Reid quizzed Farage on whether he could guarantee the bold pledge promoted on the side of a much-photographed battle bus would be delivered on.
Farage responded simply: "No I can't," and added that it was a "mistake" of the official Vote Leave campaign to have made the claim in the first place.
Reid rebutted him saying: "Hang on a moment, that was one of your adverts".
Farage insisted that it was in fact a claim carried by the official 'Vote Leave' campaign, not his own party's 'Leave.EU', but still acknowledged it was wrong.
But Reid fired back that the pledge may have influenced a lot of people to vote Brexit.
She asked: "You're saying, after 17m people have voted for Leave based - I don't know how many people voted basis of that advert, but it was a huge part of the propaganda - you're saying that was a mistake?"

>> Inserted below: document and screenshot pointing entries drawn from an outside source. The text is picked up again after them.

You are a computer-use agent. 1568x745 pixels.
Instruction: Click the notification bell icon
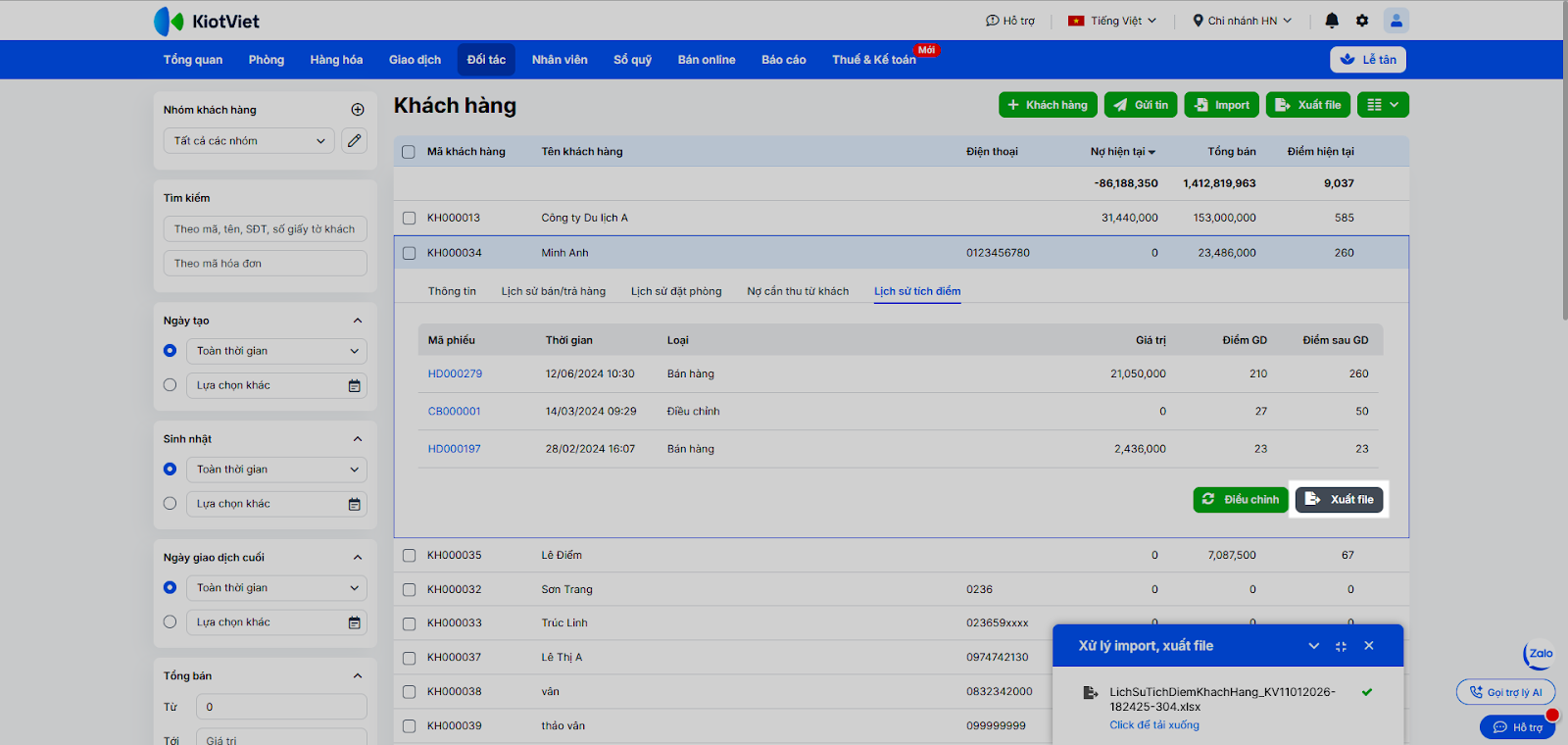[1332, 21]
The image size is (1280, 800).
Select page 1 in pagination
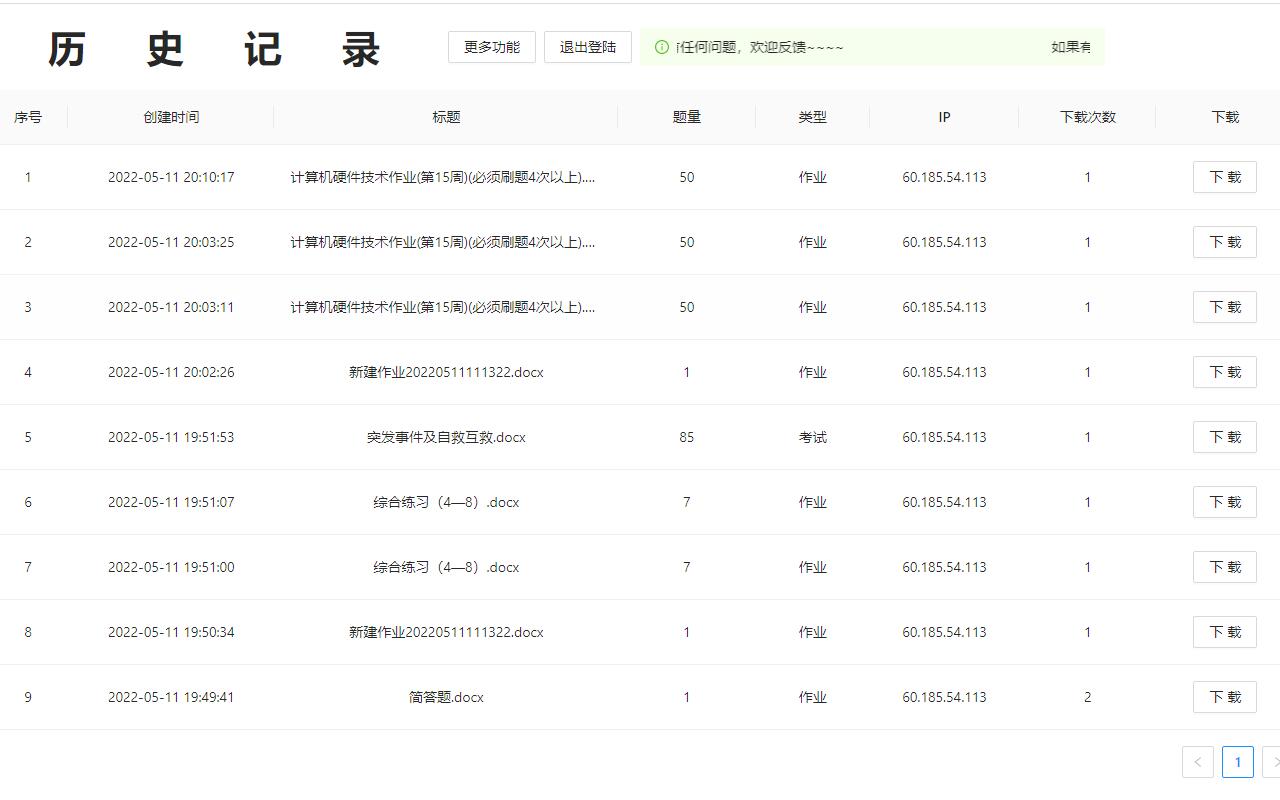tap(1237, 761)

Farage responded that the contribution - which he said was more than £350m a week - could be spent on public services including "the NHS, schools or whatever it is".
The figure has been criticised repeatedly in the past for being "misleading", including by the UK Statistics Authority.
The Ukip leader defended his personal position, saying he had been "ostracised" by the official Leave campaign, adding: "As I've always done, [I] did my own thing."
Despite the apology, many voters expressed disappointment Farage's comments.
Chris Green, Scotland editor of the i newspaper, also bemoaned the pledge U-turn coming shortly after Conservative MEP and ardent Brexit supporter Daniel Hannan reportedly said that voters expecting a fall in immigration levels would be "disappointed".